Padahal saat itu saya sudah mulai bekerja sebagai Pegawai Negeri. Tapi tak banyak yang bersedia. Mungkin saat itu slip gaji saya tidak bankable. Akhirnya hanya satu bank yang bersedia, itupun dengan bunga yang jauh lebih tinggi dibanding yang lain.

Kami kemudian mengumpulkan recehan-recehan yang tersisa, mengeluarkan semua isi tabungan dan meminjam sama keluarga untuk membayar uang muka. Ternyata itupun tak cukup, masih kurang beberapa juta lagi.
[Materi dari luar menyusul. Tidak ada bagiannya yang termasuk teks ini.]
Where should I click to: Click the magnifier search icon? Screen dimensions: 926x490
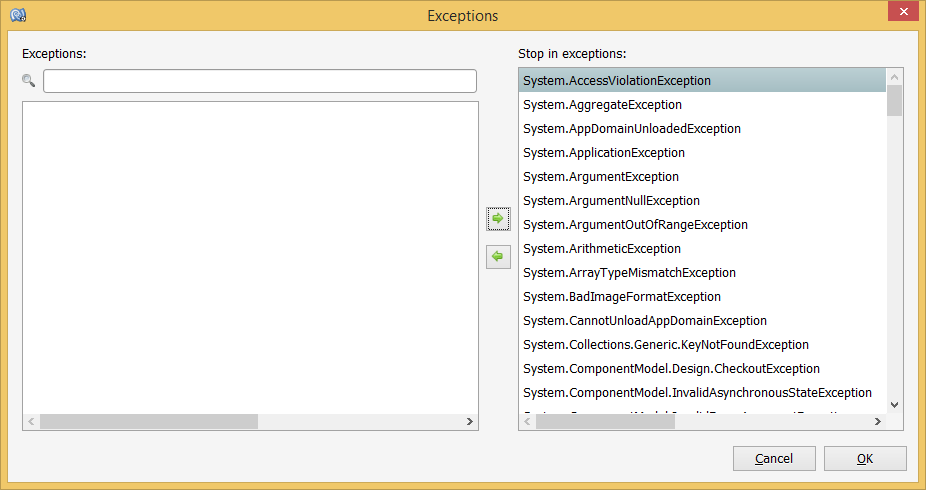tap(29, 80)
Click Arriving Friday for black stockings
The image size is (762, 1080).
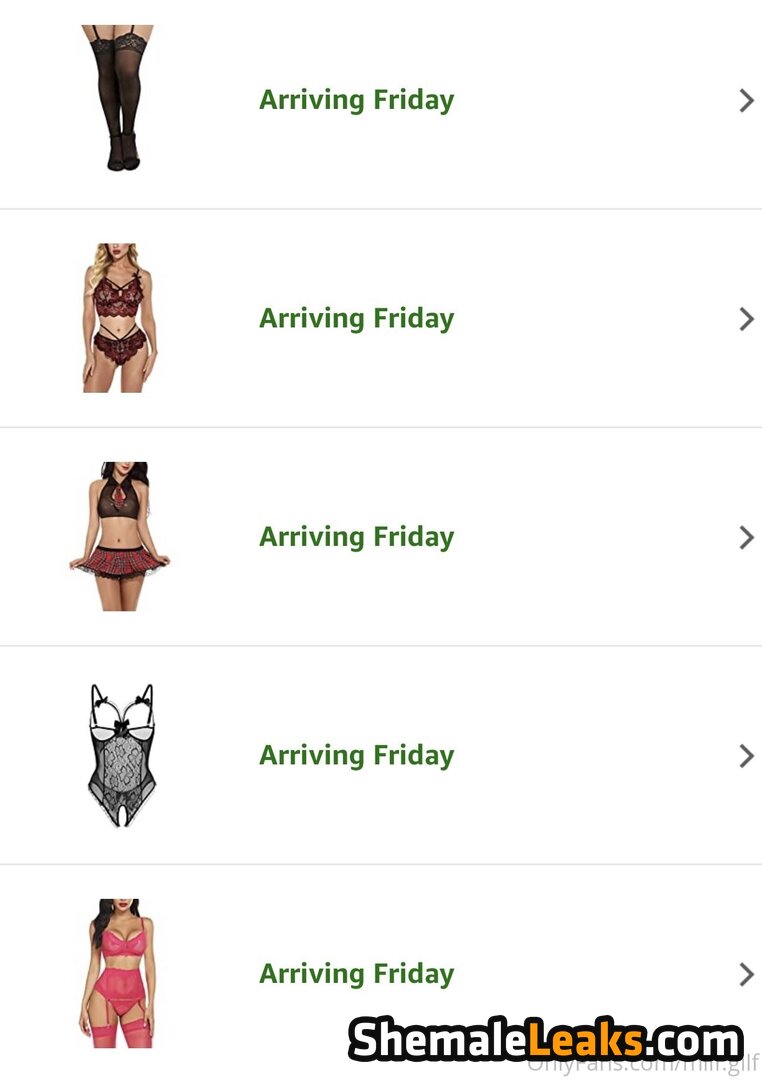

Sayapun hampir menyerah, saya sudah bilang kepada marketingnya kalau uang muka yang harus disetor tidak dikurangi sesuai dengan kemampuan saya, saya akan menyerah.

Solusipun datang dari marketingnya, dia yang akan menanggung sementara sisa uang muka tersebut, dan saya tinggal membayar nanti dengan mencicil. Jadilah saya berhasil melunasi uang mukanya.

Dan tinggallah kami sekarang sekeluarga di rumah tersebut. Sebuah rumah yang menurut kami sangat ideal sesuai dengan kemampuan kami. Adapun teman saya tak jadi mengambil rumah di sana, bukan jodohnya.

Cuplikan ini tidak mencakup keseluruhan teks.